In Damascus, where gas lines can stretch for six hours or longer, queues for different stations at times cross and drivers have been known to get out of their vehicles, hold hands and spontaneously perform the Levantine dabkeh dance.
Lebanese views about fuel smuggling to Syria are colored by their politics. Large stretches of Lebanese territory along the Syrian border are controlled by the militant group Hezbollah, which is also a powerful political party. Detractors accuse Hezbollah, an ally of Assad, of operating robust smuggling networks.

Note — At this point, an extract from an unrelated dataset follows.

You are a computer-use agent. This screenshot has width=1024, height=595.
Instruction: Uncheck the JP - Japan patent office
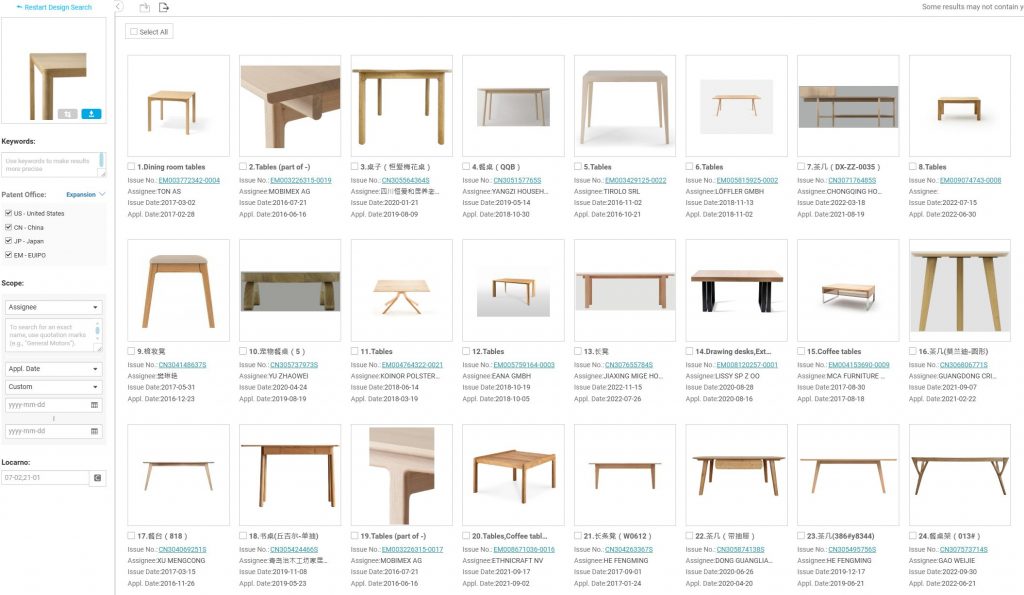[x=8, y=241]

The Lebanese army, which has received more than $2.5 billion in aid from the United States since 2006, has made concerted efforts to curb the illicit commerce, erecting watchtowers near the border and carrying out ambushes of suspected smugglers, but has received no help from its Syrian counterparts on the other side of the border. Lebanon’s army, like the country, is also deeply demoralized and facing economic peril, with military salaries having lost most of their value and soldiers no longer receiving meat rations.
Not long after Turk’s team had stopped along the ridge, the patrol turned a corner on a winding, deserted road and came upon an army van parked by the side of the road. The driver, a soldier in fatigues, had been bent beside the vehicle, and he jumped up in surprise, his face frozen. One hand was curved around a plastic gallon jug, the other clutching a hose.
He was siphoning gas out of the van, apparently for his own personal use.